Two cheap defenses go a long way. First, instruct the model explicitly: if the answer is not in the provided context, say you don't know. Then test that instruction with adversarial queries. Second, require citations. Every claim in the response should map back to a specific chunk, and the UI should surface that mapping. A model that can't cite is a model that's guessing.
4. Hybrid retrieval beats vector-only, almost every time
Vector similarity is great at "this question is semantically near that passage." It is terrible at "this question contains a literal phrase that appears in exactly one section." Most real questions are a mix.
Combining vector search with classical keyword scoring (BM25, or just Postgres full-text search) — and re-ranking the union — consistently outperformed vector-only retrieval for us. The improvement was largest on the hardest queries, where precise terminology matters and the embedding alone smooths over the wrong details.
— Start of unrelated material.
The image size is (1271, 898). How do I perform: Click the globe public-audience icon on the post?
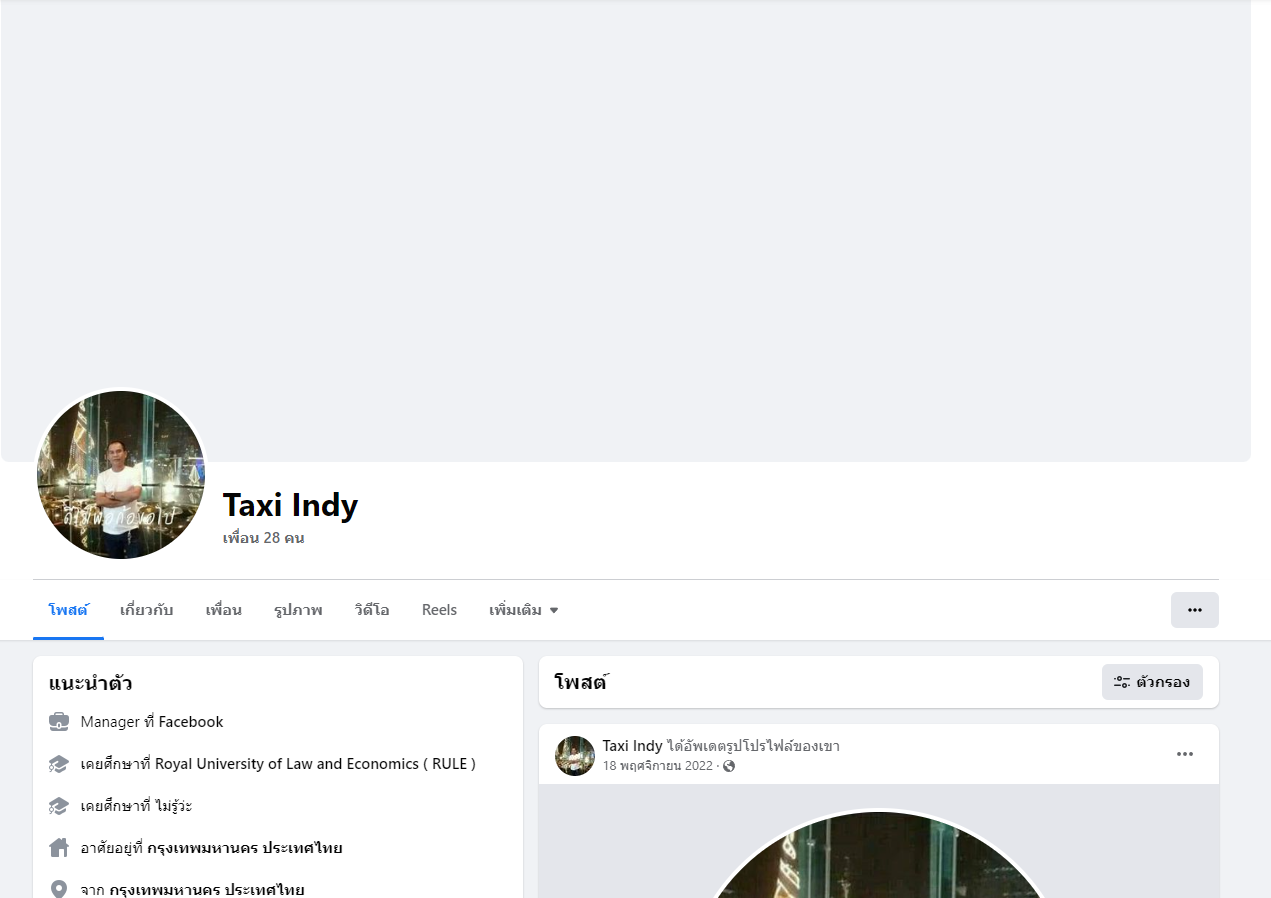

5. The cost question is upside down
The temptation when a RAG system underperforms is to reach for a more expensive model. Better generators do help — at the margins. The bigger wins, in our experience, come from cheap LLMs with excellent retrieval. A small model that always gets the right context outperforms a large model that's compensating for missing information.
This has commercial implications too. A system that nails recall doesn't need to send 16 KB of half-relevant context with every request. Tighter retrieval directly translates to lower per-query cost.
The actual takeaway
RAG isn't an LLM technique. It's an information retrieval problem with a generative interface bolted onto the end. The teams getting good results are the ones who took the retrieval part seriously — built the eval set, measured recall, invested in chunking, used hybrid search, and refused to ship without a citation. The teams shipping convincing demos and quietly-broken production systems are the ones who treated retrieval as a one-line library call. Don't be the second team.